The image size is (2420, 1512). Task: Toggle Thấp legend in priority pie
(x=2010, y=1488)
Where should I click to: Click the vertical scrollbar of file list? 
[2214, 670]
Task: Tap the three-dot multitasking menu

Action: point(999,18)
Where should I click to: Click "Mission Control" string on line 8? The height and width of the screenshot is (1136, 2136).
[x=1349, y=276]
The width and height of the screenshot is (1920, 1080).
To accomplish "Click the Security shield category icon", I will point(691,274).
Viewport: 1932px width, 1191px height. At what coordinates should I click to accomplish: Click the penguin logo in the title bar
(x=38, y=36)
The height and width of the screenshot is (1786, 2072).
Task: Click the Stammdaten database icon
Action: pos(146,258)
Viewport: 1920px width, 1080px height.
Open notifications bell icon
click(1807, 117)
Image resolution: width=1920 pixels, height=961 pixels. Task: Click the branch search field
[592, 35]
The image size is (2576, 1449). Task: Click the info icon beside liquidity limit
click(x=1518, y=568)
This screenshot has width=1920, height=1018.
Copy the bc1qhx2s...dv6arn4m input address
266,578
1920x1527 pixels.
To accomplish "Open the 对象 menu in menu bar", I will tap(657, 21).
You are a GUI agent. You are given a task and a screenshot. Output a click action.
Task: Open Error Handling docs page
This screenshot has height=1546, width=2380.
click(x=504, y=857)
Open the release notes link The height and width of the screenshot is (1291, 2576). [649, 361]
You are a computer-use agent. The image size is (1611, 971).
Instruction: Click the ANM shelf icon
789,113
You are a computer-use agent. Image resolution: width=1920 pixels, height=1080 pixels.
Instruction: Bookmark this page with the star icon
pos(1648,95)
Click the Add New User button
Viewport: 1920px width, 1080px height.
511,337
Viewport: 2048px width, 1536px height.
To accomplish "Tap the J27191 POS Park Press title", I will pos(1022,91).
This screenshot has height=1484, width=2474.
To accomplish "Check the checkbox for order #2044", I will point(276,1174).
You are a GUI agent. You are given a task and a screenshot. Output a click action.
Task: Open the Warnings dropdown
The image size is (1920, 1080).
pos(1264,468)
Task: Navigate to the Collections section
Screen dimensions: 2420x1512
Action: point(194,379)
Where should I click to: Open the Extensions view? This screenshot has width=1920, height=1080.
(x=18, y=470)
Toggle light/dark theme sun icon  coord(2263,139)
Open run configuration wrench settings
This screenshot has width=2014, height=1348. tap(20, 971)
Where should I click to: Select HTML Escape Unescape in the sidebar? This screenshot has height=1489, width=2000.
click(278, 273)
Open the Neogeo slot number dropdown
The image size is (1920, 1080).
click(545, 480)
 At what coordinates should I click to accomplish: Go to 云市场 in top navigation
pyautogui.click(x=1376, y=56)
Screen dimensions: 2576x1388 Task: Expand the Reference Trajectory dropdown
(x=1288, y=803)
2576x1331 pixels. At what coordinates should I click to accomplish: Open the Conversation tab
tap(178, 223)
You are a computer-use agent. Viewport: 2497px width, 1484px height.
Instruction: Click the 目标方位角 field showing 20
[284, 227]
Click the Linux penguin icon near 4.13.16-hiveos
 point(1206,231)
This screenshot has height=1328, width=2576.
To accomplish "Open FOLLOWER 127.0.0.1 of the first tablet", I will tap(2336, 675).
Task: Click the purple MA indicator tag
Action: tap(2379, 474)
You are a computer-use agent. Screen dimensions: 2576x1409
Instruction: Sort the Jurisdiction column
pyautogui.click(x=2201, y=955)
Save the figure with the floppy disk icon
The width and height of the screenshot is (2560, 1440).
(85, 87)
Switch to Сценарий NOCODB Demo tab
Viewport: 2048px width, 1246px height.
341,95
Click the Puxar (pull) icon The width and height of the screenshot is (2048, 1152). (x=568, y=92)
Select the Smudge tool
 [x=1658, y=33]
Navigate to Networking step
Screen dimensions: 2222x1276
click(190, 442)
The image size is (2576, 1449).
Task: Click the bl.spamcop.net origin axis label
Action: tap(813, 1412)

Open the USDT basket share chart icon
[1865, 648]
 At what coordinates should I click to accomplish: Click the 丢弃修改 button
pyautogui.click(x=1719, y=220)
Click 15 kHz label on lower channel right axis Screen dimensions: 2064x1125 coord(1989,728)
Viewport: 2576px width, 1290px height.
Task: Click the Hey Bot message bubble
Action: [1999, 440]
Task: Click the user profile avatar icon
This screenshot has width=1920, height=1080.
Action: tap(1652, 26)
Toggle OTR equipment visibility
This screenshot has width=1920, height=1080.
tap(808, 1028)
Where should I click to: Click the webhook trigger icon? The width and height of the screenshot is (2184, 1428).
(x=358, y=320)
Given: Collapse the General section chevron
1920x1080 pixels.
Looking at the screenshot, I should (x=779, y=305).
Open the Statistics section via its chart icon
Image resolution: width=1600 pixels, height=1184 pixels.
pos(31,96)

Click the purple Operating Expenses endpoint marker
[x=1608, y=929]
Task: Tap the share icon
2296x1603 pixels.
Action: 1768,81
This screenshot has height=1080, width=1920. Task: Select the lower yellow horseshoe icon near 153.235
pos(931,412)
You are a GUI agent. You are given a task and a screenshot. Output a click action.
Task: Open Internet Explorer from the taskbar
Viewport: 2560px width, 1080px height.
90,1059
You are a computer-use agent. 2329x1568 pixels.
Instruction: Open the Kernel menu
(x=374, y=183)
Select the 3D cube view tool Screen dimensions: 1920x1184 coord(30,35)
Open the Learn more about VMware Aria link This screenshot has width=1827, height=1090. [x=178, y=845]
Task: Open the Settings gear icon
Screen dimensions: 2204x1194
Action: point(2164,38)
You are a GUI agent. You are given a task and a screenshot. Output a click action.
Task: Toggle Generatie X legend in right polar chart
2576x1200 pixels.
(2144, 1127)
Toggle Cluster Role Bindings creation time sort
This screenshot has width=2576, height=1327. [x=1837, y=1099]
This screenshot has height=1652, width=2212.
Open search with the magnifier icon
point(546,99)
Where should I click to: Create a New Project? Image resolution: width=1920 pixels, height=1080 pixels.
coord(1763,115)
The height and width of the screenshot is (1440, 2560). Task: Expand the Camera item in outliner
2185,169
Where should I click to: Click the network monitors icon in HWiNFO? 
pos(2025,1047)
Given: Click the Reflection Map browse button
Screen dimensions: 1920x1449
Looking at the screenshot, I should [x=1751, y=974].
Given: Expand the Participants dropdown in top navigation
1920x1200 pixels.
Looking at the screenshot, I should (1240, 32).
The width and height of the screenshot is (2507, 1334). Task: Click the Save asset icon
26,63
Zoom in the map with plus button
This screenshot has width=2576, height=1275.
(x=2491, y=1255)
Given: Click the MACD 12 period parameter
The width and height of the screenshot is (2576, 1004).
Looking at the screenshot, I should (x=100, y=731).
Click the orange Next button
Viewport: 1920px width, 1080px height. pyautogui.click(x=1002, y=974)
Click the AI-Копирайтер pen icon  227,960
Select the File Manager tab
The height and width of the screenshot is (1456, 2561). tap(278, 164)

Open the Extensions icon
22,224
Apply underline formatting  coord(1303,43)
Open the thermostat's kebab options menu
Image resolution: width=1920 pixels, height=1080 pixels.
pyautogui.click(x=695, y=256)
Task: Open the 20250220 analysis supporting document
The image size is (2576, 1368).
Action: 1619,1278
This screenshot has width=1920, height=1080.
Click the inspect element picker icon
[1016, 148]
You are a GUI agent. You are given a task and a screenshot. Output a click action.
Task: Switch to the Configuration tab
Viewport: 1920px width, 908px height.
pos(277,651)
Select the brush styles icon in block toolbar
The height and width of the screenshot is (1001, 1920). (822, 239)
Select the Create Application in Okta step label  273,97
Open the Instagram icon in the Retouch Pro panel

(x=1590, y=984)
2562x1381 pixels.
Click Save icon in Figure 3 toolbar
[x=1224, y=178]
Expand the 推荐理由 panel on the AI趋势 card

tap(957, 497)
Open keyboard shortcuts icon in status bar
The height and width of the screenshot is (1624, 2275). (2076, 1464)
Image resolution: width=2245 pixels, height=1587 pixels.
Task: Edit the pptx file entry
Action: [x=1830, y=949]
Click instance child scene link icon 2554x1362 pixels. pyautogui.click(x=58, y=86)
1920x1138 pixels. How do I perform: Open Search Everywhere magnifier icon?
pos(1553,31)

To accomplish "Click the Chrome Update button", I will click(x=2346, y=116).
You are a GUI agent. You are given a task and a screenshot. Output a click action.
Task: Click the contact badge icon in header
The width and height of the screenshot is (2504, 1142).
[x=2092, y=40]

···

TASK GOAL:
At the line containing "1920x1138 pixels. How", start copying. Continue exactly through the final line of the entries above and stop there.

TASK RESULT:
1920x1138 pixels. How do I perform: Open Search Everywhere magnifier icon?
pos(1553,31)

To accomplish "Click the Chrome Update button", I will click(x=2346, y=116).
You are a GUI agent. You are given a task and a screenshot. Output a click action.
Task: Click the contact badge icon in header
The width and height of the screenshot is (2504, 1142).
[x=2092, y=40]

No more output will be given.